Nigeria’s reference crude oil grade, Bonny Light, slid below the $30 per barrel mark, dropping to $29.47 per barrel, according to data obtained from CBN on Thursday, January 14.
This was even as the price of Brent crude, the benchmark crude oil grade, leaped to $30.77 per barrel in the international market. Brent crude had dipped below $30 a barrel on Wednesday,January 13 for the first time in more than 10 years, a day after the U.S. benchmark took a similar fall.
Specifically, Brent traded as low as $29.96 a barrel before settling down 55 cents, or 1.8 percent, at $30.31 a barrel on ICE Futures Europe, the lowest settlement since April 2004.
Therefore, using an average crude oil production of 2.2 million barrels per day, as stated by CBN, it is expected that the total amount accruable to the Federal Government and oil companies in Nigeria on a daily basis would dip to $64.83 million, about N12.967 billion daily, using an average exchange rate of N200 to a dollar.
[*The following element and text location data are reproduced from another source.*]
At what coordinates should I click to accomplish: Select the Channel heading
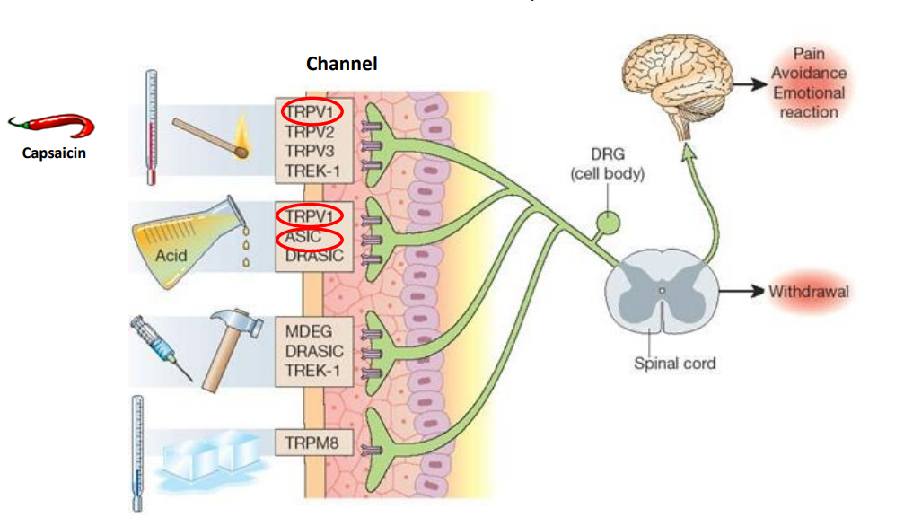coord(341,63)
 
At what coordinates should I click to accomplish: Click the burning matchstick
coord(209,135)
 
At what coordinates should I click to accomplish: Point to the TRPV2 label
coord(309,131)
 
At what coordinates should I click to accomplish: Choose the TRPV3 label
coord(309,150)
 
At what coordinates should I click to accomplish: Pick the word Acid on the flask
coord(171,256)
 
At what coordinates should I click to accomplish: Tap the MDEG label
coord(307,331)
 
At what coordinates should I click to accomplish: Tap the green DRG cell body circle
coord(609,221)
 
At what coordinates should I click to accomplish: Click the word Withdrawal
coord(809,292)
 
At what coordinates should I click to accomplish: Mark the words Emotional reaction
coord(809,102)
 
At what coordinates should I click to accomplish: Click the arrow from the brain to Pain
coord(748,83)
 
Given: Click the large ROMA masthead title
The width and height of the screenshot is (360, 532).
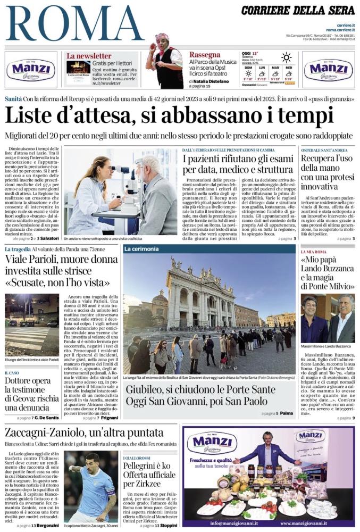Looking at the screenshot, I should point(74,23).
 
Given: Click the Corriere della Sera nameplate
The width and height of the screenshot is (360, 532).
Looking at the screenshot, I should point(298,10).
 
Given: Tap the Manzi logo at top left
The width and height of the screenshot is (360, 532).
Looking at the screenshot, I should point(31,70).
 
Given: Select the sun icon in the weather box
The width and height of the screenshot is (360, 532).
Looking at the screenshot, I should point(287,57).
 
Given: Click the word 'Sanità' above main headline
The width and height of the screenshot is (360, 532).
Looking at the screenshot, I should point(13,99).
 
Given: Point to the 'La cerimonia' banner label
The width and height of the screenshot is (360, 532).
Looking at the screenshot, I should point(141,248).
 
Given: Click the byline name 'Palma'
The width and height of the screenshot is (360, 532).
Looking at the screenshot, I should point(287,413).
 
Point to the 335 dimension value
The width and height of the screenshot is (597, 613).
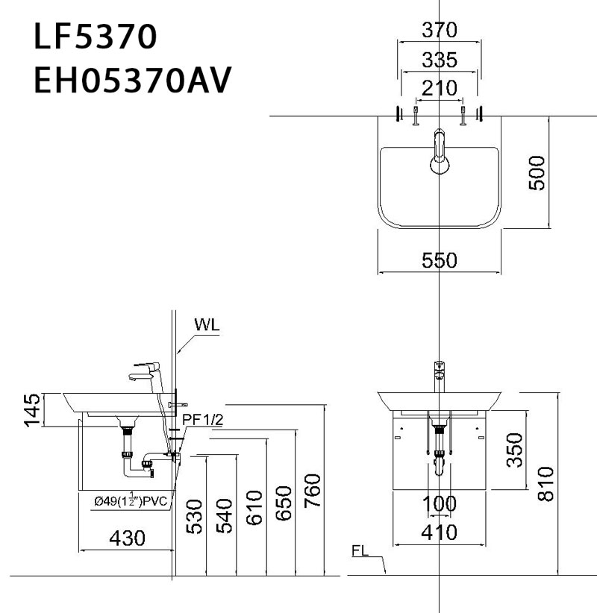pyautogui.click(x=440, y=59)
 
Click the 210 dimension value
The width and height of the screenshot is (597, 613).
pyautogui.click(x=440, y=87)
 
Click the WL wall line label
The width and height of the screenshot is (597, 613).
pyautogui.click(x=208, y=326)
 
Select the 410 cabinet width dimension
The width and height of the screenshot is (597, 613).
pyautogui.click(x=440, y=532)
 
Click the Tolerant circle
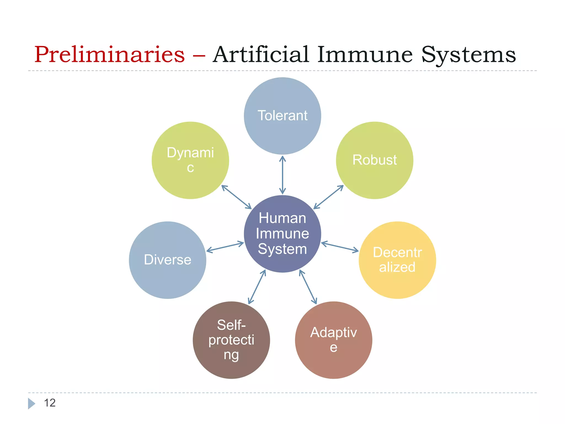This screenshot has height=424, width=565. (x=282, y=116)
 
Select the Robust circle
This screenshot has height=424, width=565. (x=374, y=160)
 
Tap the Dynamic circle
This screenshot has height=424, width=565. (x=190, y=160)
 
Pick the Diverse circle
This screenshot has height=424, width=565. (x=167, y=260)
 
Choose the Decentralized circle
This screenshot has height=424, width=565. (x=397, y=260)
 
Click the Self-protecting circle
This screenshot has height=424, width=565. (x=231, y=340)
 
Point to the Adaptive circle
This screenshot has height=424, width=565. (x=333, y=340)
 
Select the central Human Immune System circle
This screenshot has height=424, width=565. (x=282, y=234)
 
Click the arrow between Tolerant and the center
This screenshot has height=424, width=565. (x=282, y=175)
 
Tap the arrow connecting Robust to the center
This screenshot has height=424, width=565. (x=328, y=197)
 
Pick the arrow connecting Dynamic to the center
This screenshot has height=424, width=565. (x=236, y=197)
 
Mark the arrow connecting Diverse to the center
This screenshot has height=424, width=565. (x=225, y=247)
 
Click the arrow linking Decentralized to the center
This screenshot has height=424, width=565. (x=340, y=247)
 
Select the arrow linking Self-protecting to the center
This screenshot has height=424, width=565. (x=257, y=287)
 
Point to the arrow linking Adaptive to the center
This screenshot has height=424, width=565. (x=308, y=287)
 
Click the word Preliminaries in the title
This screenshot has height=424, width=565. (x=109, y=54)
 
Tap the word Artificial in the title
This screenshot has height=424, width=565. (x=261, y=54)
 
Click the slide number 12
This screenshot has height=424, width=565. (x=50, y=403)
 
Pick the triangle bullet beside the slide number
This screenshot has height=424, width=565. (x=31, y=403)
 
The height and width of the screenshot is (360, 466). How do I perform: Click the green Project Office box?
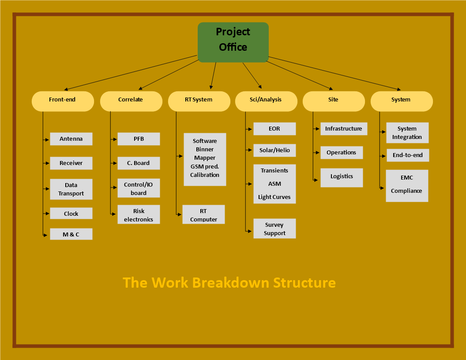point(233,42)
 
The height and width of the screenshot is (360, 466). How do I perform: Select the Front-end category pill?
point(63,101)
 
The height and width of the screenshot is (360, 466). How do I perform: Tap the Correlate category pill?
point(131,101)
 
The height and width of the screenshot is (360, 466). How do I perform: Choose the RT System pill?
point(199,101)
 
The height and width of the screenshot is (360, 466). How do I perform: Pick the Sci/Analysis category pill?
point(266,101)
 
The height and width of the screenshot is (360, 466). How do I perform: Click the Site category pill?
point(334,101)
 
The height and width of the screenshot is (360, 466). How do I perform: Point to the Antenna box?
point(71,139)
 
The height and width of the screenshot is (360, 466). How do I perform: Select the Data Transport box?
point(71,189)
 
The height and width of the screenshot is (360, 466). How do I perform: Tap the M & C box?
point(71,234)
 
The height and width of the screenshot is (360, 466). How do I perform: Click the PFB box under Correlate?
point(139,139)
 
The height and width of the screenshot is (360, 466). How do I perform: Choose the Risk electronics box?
point(139,214)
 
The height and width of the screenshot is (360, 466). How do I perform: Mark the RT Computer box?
point(203,214)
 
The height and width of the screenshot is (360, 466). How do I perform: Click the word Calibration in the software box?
point(205,175)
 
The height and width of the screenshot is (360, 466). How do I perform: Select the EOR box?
point(274,129)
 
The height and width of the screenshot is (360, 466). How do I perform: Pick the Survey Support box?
point(274,229)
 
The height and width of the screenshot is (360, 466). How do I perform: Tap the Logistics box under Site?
point(342,178)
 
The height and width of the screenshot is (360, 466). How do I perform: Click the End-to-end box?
point(408,155)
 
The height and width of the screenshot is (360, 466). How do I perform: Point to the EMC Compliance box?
point(407,186)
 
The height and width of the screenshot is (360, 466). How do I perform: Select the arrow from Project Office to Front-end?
point(131,72)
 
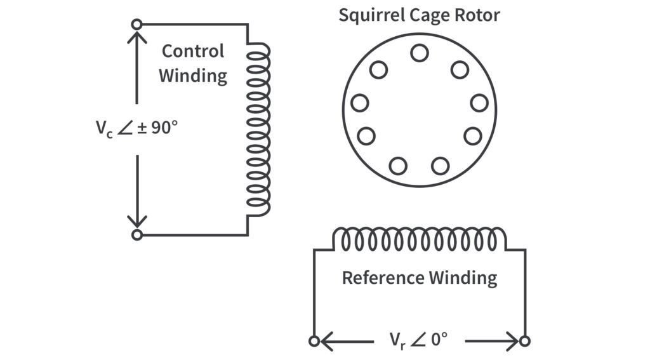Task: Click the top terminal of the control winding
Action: tap(136, 25)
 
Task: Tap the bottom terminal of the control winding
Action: tap(136, 235)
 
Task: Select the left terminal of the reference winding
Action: tap(314, 342)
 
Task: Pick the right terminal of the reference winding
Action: tap(524, 342)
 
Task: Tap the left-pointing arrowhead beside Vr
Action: tap(326, 342)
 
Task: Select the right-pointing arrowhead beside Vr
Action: tap(512, 342)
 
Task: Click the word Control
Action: tap(192, 51)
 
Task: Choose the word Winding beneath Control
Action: tap(192, 76)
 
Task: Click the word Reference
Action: tap(383, 278)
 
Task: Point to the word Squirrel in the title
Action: tap(368, 15)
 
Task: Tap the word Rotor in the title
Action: tap(478, 15)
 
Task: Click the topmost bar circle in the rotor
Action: tap(419, 53)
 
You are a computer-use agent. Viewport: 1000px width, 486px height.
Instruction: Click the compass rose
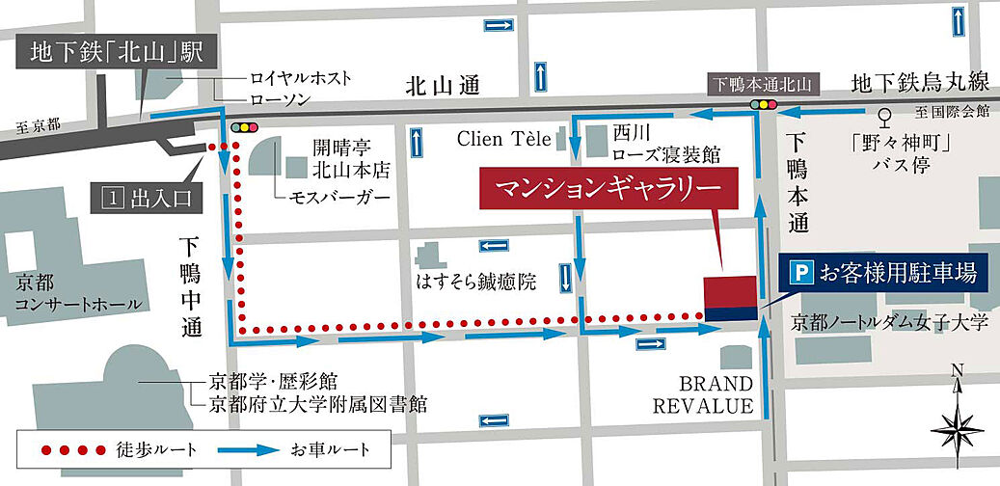point(957,420)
Consequently, as a result of the continuous decline in the price of Nigeria’s Bonny Light and other crude oil grades, experts are predicting massive job cuts in the Nigerian and global oil and gas industry in the next couple of days.
Already, the world’s biggest oil companies are slashing jobs and discontinuing major investments, especially as the price of crude falls to new lows.
A report obtained from the Associated Press noted that companies that would be affected by the declining oil price would not only be the big oil producers, but the numerous companies that do business with them, such as drilling contractors and equipment suppliers.
The report had quoted Chevron as saying last year that it would eliminate 7,000 jobs, while Shell announced 6,500 layoffs.